→ Problem to work on
Copy out all the records exactly.

-- Supplied material follows --

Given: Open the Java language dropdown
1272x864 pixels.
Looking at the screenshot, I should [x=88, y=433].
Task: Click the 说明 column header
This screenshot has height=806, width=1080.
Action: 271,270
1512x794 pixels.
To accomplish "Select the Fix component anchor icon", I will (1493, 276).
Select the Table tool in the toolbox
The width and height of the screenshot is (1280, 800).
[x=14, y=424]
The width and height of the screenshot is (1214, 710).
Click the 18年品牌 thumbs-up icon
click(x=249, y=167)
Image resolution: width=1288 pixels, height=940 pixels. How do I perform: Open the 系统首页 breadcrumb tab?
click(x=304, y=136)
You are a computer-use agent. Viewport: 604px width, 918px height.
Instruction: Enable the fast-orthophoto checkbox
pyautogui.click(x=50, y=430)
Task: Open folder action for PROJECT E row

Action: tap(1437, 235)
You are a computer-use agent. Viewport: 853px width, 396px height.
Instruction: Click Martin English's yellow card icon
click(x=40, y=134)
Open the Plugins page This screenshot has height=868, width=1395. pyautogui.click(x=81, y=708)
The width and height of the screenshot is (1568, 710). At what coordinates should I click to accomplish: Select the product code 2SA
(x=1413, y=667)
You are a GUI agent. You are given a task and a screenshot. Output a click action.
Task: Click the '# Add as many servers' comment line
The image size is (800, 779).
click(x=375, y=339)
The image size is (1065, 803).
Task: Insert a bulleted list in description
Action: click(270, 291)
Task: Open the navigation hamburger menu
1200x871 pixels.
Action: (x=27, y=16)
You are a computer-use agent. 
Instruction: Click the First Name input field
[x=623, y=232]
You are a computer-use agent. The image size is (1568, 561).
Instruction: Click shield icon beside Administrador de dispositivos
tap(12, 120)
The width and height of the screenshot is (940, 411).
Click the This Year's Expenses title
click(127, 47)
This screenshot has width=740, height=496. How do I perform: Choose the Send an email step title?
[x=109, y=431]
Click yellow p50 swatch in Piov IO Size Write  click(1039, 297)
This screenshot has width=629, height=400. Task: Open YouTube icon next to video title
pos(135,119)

-- Supplied material concluded --

→ Solution
Given: Open the Java language dropdown
1272x864 pixels.
Looking at the screenshot, I should [x=88, y=433].
Task: Click the 说明 column header
This screenshot has height=806, width=1080.
Action: 271,270
1512x794 pixels.
To accomplish "Select the Fix component anchor icon", I will (1493, 276).
Select the Table tool in the toolbox
The width and height of the screenshot is (1280, 800).
[x=14, y=424]
The width and height of the screenshot is (1214, 710).
Click the 18年品牌 thumbs-up icon
click(x=249, y=167)
Image resolution: width=1288 pixels, height=940 pixels. How do I perform: Open the 系统首页 breadcrumb tab?
click(x=304, y=136)
You are a computer-use agent. Viewport: 604px width, 918px height.
Instruction: Enable the fast-orthophoto checkbox
pyautogui.click(x=50, y=430)
Task: Open folder action for PROJECT E row

Action: tap(1437, 235)
You are a computer-use agent. Viewport: 853px width, 396px height.
Instruction: Click Martin English's yellow card icon
click(x=40, y=134)
Open the Plugins page This screenshot has height=868, width=1395. pyautogui.click(x=81, y=708)
The width and height of the screenshot is (1568, 710). At what coordinates should I click to accomplish: Select the product code 2SA
(x=1413, y=667)
You are a GUI agent. You are given a task and a screenshot. Output a click action.
Task: Click the '# Add as many servers' comment line
The image size is (800, 779).
click(x=375, y=339)
The image size is (1065, 803).
Task: Insert a bulleted list in description
Action: click(270, 291)
Task: Open the navigation hamburger menu
1200x871 pixels.
Action: (x=27, y=16)
You are a computer-use agent. 
Instruction: Click the First Name input field
[x=623, y=232]
You are a computer-use agent. The image size is (1568, 561).
Instruction: Click shield icon beside Administrador de dispositivos
tap(12, 120)
The width and height of the screenshot is (940, 411).
Click the This Year's Expenses title
click(127, 47)
This screenshot has width=740, height=496. How do I perform: Choose the Send an email step title?
[x=109, y=431]
Click yellow p50 swatch in Piov IO Size Write  click(1039, 297)
This screenshot has width=629, height=400. Task: Open YouTube icon next to video title
pos(135,119)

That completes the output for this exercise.